I generally don’t like XML (as Robin put it: most formats are designed to be either conveniently readable by humans, or by computer. XML is conveniently readable by neither.)

So I especially wouldn’t like to store XML in the database. However, there are some times when one would naturally want to store some hierarchical data and the relational model doesn’t really allow that conveniently. Compared to:

  • Storing e.g. Java serialized objects as a BLOB in the database (with no chance of ever doing a “select” against that data, or migrating that data using a SQL migration script);
  • Or storing direct XML without manipulation functions (slightly more readable, but still not programatically manipulatable using SQL)

I suppose using the XML features provided in the database is better than either of the above solutions.

The following table contains documentation copied from the documentation or the changelog of the database in question:

New in Postgres 8.3
(4th Feb 2008)
“XML Support: New XML data type fully supports the SQL/XML specification of ANSI SQL:2003, including well-formedness checks, type-safe operations, SQL/XML publishing and XPath queries. Version 8.3 also includes additional functions for XML data export.”
New in MySQL 5.1
(In development)
“XML functions with XPath support. ExtractValue() returns the content of a fragment of XML matching a given XPath expression. UpdateXML() replaces the element selected from a fragment of XML by an XPath expression supplied by the user with a second XML fragment (also user-supplied), and returns the modified XML. See Section 11.10, ‘XML Functions’.”
New in Oracle 9.0.1
(Released 2001)
“The introduction of Oracle XML DB and the XMLType datatype provides new techniques that facilitate the persistence of XML content in the database. These techniques include the ability to store XML documents in an XMLType column or table, or in Oracle XML DB Repository.

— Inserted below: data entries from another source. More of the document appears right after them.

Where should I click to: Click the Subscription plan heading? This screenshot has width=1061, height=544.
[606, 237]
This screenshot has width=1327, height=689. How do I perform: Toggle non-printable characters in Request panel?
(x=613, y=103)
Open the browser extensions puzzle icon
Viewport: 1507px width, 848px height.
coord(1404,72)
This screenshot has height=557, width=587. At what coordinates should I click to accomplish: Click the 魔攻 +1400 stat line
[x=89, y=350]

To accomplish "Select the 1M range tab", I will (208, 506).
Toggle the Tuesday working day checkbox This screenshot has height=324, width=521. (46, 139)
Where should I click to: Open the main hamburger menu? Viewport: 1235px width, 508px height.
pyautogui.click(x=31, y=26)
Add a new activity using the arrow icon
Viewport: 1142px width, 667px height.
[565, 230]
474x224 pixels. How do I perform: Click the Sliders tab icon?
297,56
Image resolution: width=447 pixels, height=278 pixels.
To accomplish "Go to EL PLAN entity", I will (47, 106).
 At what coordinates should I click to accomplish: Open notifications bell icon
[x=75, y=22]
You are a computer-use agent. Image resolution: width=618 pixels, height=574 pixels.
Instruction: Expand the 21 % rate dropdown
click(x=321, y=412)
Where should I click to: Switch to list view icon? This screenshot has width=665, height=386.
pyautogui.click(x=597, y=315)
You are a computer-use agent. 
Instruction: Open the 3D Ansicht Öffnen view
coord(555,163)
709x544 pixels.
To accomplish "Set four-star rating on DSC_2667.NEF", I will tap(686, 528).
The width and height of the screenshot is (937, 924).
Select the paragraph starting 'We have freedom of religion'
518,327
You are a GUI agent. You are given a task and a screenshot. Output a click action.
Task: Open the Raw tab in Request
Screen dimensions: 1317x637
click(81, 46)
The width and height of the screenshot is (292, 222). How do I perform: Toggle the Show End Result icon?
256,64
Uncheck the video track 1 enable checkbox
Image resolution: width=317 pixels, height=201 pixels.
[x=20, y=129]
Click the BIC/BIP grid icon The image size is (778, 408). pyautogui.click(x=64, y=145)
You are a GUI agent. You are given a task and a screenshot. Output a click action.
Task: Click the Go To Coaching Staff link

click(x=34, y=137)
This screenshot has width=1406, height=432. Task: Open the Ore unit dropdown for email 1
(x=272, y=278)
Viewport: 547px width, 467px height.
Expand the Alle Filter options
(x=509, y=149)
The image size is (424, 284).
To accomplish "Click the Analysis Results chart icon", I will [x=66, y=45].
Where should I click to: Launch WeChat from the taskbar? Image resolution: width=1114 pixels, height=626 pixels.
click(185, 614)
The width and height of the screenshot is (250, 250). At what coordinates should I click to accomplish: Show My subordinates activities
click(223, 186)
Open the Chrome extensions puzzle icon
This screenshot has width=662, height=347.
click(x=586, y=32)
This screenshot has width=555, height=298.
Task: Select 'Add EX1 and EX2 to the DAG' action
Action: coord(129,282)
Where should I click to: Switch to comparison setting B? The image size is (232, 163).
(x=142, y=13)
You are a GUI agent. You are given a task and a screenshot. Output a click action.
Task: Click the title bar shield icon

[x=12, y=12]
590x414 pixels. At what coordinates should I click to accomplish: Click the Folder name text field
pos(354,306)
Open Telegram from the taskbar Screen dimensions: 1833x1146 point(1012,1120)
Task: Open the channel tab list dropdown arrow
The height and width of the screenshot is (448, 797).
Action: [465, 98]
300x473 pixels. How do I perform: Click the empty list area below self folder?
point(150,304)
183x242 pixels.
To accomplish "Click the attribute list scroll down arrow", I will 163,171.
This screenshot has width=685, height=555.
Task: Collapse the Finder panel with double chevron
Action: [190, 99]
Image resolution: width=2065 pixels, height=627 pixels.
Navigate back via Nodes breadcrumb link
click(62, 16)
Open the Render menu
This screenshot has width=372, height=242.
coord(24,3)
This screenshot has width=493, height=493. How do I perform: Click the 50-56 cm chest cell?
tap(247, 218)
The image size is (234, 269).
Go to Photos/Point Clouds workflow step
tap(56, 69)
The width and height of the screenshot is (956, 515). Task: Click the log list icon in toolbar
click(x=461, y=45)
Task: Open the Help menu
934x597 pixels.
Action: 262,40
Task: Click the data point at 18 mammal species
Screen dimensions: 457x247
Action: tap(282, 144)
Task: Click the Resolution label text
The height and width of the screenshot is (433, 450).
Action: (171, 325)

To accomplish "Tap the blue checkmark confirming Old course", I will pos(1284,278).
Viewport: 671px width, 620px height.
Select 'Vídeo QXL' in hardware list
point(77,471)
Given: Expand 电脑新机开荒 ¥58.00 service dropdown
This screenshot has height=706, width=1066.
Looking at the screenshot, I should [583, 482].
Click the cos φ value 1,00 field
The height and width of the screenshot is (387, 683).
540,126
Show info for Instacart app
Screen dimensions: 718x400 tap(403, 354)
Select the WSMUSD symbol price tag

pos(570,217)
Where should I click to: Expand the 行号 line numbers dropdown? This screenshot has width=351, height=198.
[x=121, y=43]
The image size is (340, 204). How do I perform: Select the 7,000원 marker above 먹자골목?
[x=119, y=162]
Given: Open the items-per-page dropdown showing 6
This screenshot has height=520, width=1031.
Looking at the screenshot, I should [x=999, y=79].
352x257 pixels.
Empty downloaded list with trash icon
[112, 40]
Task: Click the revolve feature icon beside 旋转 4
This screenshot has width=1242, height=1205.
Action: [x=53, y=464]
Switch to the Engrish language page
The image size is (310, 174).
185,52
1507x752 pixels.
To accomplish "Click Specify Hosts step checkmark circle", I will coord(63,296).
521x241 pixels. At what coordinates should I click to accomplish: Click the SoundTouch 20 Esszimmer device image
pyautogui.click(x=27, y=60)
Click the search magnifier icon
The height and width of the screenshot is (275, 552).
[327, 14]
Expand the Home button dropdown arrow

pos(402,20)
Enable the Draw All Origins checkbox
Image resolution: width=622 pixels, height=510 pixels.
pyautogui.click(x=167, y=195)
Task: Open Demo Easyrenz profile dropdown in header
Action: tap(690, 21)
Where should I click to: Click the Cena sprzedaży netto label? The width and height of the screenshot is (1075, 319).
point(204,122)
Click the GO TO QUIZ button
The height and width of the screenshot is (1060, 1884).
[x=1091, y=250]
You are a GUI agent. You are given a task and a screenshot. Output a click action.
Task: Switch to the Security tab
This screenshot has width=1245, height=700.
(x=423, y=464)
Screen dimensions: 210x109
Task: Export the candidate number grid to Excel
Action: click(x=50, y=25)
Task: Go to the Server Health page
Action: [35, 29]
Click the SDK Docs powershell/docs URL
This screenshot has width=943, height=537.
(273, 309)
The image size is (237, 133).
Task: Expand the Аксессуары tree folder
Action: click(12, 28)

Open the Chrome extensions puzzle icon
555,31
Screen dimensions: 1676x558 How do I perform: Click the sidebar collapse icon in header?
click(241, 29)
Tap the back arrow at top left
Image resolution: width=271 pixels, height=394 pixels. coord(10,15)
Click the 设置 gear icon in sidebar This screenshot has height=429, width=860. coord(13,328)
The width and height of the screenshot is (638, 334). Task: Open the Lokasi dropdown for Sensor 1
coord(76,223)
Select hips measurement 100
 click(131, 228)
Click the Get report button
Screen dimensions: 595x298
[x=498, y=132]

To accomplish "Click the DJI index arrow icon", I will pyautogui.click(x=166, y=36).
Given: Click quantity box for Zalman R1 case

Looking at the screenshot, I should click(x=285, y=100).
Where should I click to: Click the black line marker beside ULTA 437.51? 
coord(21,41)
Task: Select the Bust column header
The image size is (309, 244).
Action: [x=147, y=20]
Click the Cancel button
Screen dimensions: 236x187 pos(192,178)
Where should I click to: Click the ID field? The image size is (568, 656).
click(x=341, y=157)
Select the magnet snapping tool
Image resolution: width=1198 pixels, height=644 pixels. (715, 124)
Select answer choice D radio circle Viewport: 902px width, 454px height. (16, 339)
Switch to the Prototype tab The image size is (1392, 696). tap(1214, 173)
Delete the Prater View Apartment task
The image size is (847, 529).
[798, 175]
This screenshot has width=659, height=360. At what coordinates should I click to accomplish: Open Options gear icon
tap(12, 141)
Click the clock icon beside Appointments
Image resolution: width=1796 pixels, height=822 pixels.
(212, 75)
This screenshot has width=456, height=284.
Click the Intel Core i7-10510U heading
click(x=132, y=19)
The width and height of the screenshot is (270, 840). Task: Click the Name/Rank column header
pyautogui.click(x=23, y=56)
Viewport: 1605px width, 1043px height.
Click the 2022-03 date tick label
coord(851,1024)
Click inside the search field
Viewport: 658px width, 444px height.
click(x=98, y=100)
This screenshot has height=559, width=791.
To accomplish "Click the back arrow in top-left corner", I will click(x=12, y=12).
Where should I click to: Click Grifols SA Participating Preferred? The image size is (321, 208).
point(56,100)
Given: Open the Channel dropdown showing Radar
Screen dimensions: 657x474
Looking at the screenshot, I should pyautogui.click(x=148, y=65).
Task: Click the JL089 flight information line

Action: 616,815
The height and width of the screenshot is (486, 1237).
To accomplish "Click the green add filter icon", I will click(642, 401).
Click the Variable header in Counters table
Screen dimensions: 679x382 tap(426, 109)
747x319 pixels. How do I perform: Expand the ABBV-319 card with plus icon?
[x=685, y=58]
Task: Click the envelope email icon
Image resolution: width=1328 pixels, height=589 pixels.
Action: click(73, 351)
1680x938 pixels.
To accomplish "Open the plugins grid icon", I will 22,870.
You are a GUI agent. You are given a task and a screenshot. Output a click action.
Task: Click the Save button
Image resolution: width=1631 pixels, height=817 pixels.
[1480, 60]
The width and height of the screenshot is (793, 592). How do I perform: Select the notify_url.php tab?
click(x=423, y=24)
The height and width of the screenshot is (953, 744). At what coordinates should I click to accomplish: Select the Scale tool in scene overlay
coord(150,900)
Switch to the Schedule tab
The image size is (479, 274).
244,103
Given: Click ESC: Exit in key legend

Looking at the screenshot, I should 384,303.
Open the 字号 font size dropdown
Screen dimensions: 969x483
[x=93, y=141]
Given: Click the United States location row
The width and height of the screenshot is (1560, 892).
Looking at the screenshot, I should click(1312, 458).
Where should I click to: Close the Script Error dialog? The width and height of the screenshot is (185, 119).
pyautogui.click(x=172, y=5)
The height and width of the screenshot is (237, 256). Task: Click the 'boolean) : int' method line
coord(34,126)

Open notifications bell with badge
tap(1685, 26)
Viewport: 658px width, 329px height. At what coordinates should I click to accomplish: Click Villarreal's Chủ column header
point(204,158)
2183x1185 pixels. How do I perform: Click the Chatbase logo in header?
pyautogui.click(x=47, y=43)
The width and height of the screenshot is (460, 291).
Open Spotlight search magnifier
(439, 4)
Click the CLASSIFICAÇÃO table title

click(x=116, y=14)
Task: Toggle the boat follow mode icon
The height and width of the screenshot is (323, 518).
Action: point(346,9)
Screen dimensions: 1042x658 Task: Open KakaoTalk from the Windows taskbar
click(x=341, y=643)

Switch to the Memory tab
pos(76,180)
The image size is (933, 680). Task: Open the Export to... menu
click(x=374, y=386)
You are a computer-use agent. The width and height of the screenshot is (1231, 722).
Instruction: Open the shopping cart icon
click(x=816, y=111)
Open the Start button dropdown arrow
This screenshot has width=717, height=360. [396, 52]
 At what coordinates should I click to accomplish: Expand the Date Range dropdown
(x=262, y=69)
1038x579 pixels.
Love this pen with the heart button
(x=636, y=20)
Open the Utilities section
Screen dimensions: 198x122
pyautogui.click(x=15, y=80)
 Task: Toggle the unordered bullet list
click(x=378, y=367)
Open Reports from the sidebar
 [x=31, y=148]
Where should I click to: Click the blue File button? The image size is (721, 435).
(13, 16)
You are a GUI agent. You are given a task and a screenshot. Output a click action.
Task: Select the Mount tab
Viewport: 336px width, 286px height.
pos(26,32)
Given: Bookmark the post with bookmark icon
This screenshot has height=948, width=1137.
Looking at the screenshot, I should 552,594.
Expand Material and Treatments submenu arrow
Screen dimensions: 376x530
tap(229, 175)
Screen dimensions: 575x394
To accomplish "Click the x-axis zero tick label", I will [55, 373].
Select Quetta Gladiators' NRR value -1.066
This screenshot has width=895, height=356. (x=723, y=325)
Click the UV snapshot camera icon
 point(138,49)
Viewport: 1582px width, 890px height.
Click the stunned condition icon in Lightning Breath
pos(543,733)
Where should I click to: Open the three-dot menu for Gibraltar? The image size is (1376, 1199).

Storing XML as an XMLType column or table makes Oracle Database aware that the content is XML. This allows the database to: Perform XML-specific validations, operations, and optimizations on the XML content; Facilitate highly efficient processing of XML content by Oracle XML DB.”
New in MS SQL Server 2005
(Released 2005)
“SQL Server 2005 introduces a native data type called XML. A user can create a table that has one or more columns of type XML in addition to relational columns. … Together with a large set of functions, embedded XQuery and data modification languages provide rich support for manipulating XML data.”

Which log levels to use when?

Tuesday, February 5th, 2008

I’m sure there are a lot of opinions in the world about which log levels to use for which errors. Log levels in the sense of if a text destined for a logfile should be prefixed with “Info”, “Warning”, “Error” etc.

There is even great debate about which log levels there should be. E.g. should there be a “Debug” level or a “Trace” level? Or both? In which case what’s the difference?

I tended to ignore those debates—for me a log statement was simply a log statement—but recently I was deploying an application, and various people had worked on it and used log levels inconsistently. Hardly a surprise as I’d never set any guidelines on how they should be used, due to aforestated ignoring. So I started to think about how I would have wanted the log levels to have been in the application I was at that moment deploying.

Firstly, what does a log level actually influence?

  • Different texts are stated in the log file. The only differences this makes to anyone is that operations teams, not too familiar with the software, tend to understandable freak out when one has lots of ERRORs in the log file; whereas they tend to freak out less with lots of INFOs.
  • You can do monitoring based on log files. E.g. one can create assertions which can be monitored, such as “INFOs may be in the log file, but ERRORs may not.”
  • You can set a log level and state that errors below a certain level will not be displayed, e.g. “ERRORs should be displayed but WARNINGs should not”. So the log level of an error may influence whether it gets logged at all.

And how would those differences influence ones decision about which level to make a particular log?

I came up with the following scheme for me:

TRACE For things that should happen, but one doesn’t want to see live. (For example SQL statement logs, etc.)
INFO For things that should happen, but one does want to log live. (For example, “writing file to /x/y.pdf…”) It’s important to state IDs and paths in log files, for if something goes wrong, one needs to be able to work out exactly what the robot did with what rows and objects. And if the robot crashes, a log, written before an action is done, such as “Writing PDF file…” can help to identify what part of the process caused the error.
WARNING   For things that shouldn’t happen, but where the user sees the correct result. For example files that should always exist, but if they don’t, they can be automatically recreated. If those happen live, one might want to look at them. But as long as the user sees the right thing, one can look at them in ones own time.
ERROR For things that shouldn’t happen, and where the user sees an incorrect result. Including “fatal” errors.

And in that case, one would monitor ERRORs (or maybe WARNINGs if one was otherwise bored), and would set the log level to TRACE on all test servers and INFO on all live servers.